- _Exercise instructions_
With pictures left out, only the lines from the one containing "Given: Toggle dark mode moon icon" through the end of the records should be reproduced exactly, please.

- _Provided material_
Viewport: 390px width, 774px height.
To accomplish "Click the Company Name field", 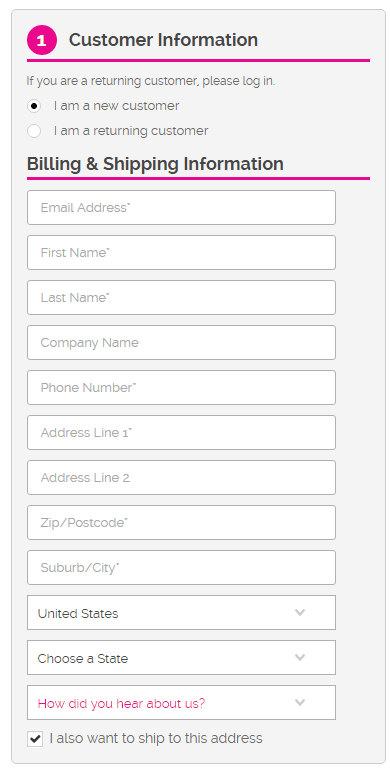I will (x=181, y=342).
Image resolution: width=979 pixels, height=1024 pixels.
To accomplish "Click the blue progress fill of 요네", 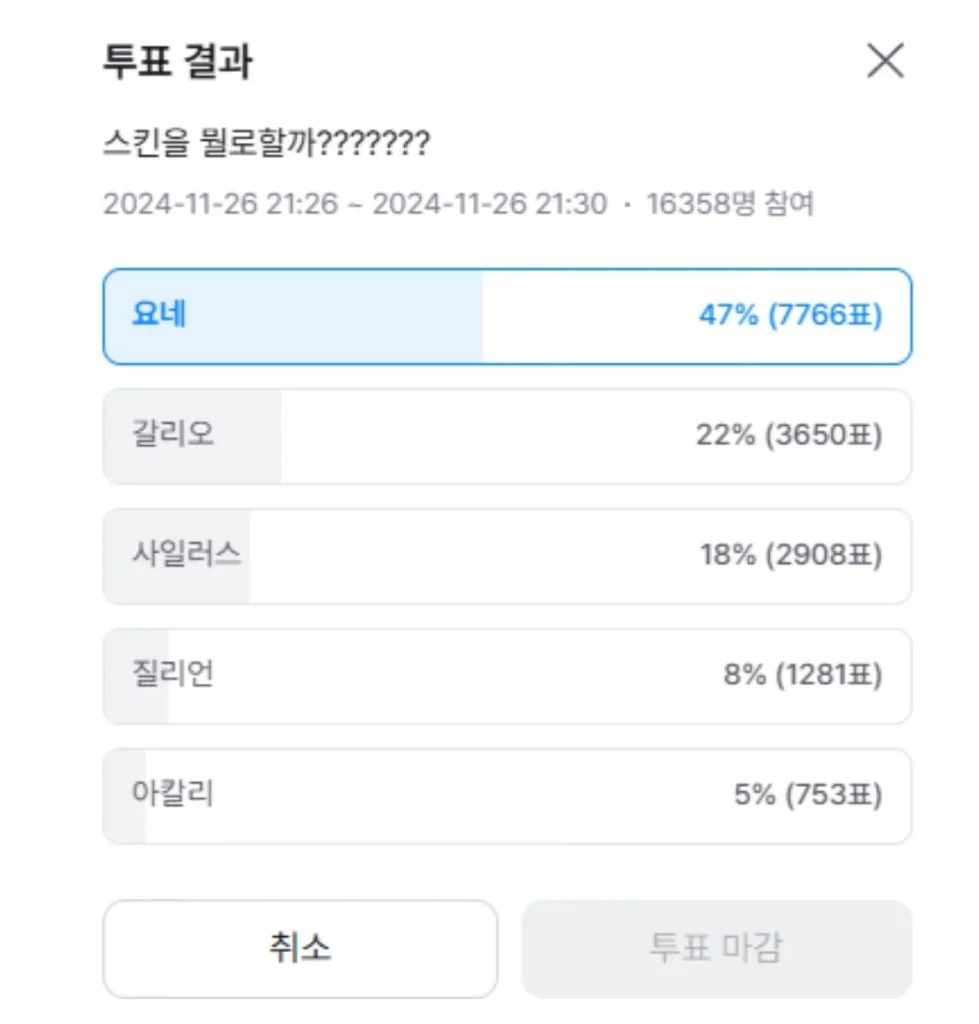I will pyautogui.click(x=293, y=317).
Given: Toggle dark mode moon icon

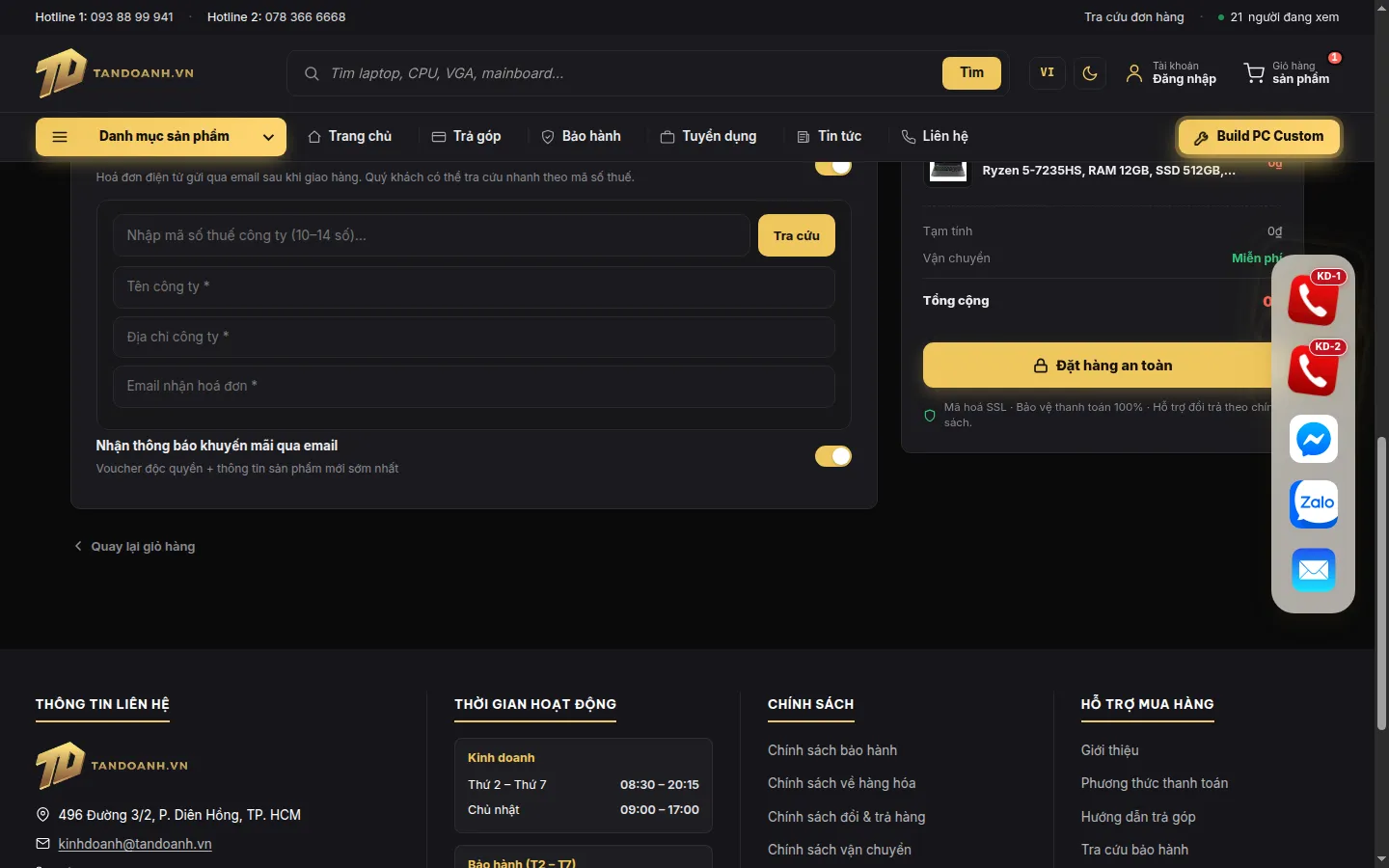Looking at the screenshot, I should click(x=1090, y=73).
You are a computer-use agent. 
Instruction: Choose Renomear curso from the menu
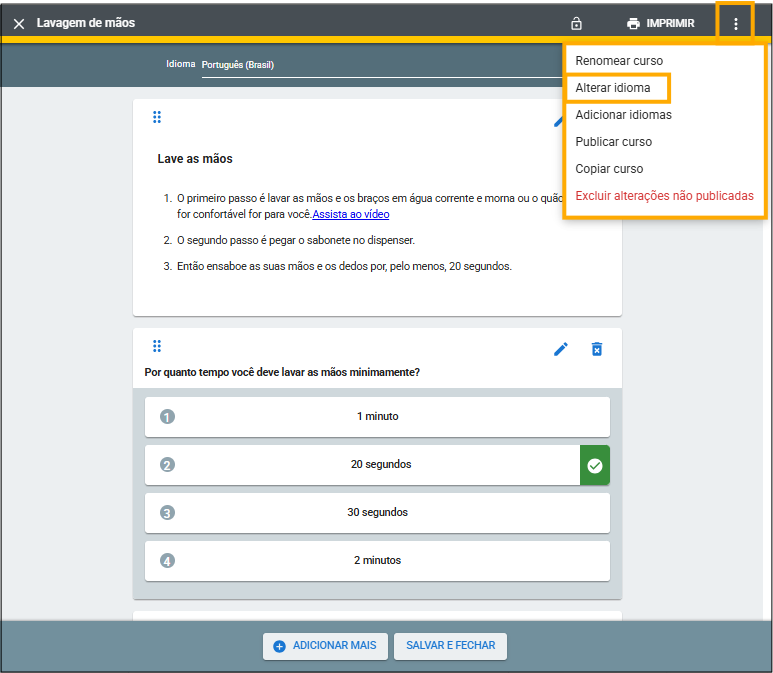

- _Result of the task_
Given: Toggle dark mode moon icon

Looking at the screenshot, I should click(x=1090, y=73).
You are a computer-use agent. 
Instruction: Choose Renomear curso from the menu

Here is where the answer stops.